[Dataset entries]
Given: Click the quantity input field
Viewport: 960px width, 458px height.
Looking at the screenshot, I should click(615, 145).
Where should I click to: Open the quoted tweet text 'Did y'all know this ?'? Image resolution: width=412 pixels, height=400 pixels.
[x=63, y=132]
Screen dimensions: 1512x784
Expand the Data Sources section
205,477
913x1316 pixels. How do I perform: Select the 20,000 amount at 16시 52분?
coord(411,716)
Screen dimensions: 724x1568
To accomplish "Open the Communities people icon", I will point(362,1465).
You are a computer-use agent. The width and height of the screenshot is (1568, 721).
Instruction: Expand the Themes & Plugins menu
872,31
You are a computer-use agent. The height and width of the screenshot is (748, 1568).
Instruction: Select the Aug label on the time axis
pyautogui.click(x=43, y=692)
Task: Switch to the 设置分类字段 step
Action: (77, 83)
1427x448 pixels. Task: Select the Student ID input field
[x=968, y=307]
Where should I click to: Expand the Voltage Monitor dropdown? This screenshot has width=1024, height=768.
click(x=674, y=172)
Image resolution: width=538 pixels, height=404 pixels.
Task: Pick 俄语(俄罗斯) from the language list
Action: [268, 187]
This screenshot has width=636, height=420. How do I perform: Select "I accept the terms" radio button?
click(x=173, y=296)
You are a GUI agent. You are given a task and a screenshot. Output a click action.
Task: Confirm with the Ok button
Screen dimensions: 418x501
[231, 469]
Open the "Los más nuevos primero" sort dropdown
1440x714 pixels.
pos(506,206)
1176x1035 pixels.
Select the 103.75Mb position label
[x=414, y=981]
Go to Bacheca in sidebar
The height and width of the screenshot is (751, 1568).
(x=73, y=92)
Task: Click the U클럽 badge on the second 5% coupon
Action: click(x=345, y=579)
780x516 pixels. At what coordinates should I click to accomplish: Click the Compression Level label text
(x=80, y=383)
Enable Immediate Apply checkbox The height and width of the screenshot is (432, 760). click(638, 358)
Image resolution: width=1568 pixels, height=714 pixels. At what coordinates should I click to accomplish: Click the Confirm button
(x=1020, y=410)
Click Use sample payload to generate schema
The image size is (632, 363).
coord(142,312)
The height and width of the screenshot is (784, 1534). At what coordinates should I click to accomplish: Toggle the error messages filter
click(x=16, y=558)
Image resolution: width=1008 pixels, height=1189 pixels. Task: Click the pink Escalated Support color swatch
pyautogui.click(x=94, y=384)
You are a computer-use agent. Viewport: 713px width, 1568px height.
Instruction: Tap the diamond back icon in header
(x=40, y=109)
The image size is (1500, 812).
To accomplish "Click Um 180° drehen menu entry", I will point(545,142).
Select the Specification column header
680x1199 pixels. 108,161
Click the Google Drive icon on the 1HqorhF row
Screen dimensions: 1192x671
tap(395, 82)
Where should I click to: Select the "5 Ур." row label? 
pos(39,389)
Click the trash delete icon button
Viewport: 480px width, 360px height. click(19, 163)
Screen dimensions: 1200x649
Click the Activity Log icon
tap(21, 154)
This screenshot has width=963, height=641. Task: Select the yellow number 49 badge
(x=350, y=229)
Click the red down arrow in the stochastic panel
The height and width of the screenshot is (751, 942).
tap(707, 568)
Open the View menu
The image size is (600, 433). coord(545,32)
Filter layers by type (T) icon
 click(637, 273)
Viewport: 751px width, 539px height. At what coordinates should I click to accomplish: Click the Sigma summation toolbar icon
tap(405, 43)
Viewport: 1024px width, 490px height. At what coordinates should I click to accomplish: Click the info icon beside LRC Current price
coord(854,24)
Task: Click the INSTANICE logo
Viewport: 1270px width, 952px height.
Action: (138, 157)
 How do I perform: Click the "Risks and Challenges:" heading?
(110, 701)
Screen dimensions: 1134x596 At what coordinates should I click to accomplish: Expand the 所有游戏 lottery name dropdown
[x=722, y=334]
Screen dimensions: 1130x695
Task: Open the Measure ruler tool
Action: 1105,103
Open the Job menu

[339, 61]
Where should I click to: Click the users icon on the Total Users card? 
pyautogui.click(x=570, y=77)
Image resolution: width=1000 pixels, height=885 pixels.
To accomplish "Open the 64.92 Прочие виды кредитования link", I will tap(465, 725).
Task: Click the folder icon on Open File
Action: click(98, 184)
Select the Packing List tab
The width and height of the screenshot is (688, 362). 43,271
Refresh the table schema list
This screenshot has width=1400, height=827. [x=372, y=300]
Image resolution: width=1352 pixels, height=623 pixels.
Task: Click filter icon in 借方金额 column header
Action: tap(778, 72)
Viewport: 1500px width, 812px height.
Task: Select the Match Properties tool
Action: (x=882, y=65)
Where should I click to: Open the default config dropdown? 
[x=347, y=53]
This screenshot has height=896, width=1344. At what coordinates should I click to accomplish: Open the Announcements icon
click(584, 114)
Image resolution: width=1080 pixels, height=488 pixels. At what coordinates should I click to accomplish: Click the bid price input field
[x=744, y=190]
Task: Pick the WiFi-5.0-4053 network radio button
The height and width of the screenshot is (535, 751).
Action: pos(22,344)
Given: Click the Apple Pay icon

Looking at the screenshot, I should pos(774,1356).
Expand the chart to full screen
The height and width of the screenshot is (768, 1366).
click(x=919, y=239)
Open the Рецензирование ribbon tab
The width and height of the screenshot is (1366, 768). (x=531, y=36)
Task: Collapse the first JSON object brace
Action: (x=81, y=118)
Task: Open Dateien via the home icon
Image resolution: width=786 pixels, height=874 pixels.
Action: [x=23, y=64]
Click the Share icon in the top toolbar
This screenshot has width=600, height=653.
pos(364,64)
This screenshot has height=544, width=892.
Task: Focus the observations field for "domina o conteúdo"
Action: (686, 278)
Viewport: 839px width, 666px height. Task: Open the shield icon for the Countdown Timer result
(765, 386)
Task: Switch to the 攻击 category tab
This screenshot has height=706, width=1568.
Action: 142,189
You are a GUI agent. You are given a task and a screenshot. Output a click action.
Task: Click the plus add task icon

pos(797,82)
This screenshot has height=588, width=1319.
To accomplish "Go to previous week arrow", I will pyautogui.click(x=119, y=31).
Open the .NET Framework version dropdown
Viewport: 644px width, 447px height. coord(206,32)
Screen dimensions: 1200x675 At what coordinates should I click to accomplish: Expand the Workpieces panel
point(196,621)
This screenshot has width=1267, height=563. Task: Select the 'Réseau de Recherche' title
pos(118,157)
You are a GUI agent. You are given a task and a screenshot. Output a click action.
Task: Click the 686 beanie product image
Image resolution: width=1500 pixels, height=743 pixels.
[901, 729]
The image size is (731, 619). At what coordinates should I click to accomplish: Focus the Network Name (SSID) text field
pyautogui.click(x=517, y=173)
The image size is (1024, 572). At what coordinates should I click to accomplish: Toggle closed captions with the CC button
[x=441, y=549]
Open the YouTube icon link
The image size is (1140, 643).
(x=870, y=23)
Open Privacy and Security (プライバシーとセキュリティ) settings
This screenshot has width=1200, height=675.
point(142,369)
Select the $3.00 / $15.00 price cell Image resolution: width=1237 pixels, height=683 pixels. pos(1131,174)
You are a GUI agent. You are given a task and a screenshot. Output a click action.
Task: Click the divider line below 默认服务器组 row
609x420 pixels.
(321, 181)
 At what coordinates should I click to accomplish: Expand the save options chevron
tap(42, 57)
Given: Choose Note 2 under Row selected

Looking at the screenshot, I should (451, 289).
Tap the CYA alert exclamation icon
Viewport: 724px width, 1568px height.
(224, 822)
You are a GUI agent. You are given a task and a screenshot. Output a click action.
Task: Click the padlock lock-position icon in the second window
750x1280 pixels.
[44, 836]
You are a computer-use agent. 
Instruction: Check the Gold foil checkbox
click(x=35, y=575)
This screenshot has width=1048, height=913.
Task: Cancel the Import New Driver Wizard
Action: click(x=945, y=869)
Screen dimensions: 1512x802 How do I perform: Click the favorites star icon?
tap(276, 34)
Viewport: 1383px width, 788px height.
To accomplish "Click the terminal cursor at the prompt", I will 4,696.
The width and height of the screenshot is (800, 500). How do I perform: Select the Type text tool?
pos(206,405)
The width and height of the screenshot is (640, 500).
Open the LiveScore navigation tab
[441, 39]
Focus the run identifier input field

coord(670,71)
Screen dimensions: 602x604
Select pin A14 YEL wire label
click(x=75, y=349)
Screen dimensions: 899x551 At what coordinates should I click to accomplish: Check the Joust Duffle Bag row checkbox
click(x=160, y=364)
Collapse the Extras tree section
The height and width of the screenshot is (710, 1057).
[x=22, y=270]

**AIM OF THE TASK**
Please show, exactly as written, every line above that contains the word "computer".

**EXERCISE OUTPUT**
You are a computer-use agent. The width and height of the screenshot is (1568, 721).
You are a computer-use agent. The height and width of the screenshot is (748, 1568).
You are a computer-use agent. Viewport: 713px width, 1568px height.
You are a computer-use agent. 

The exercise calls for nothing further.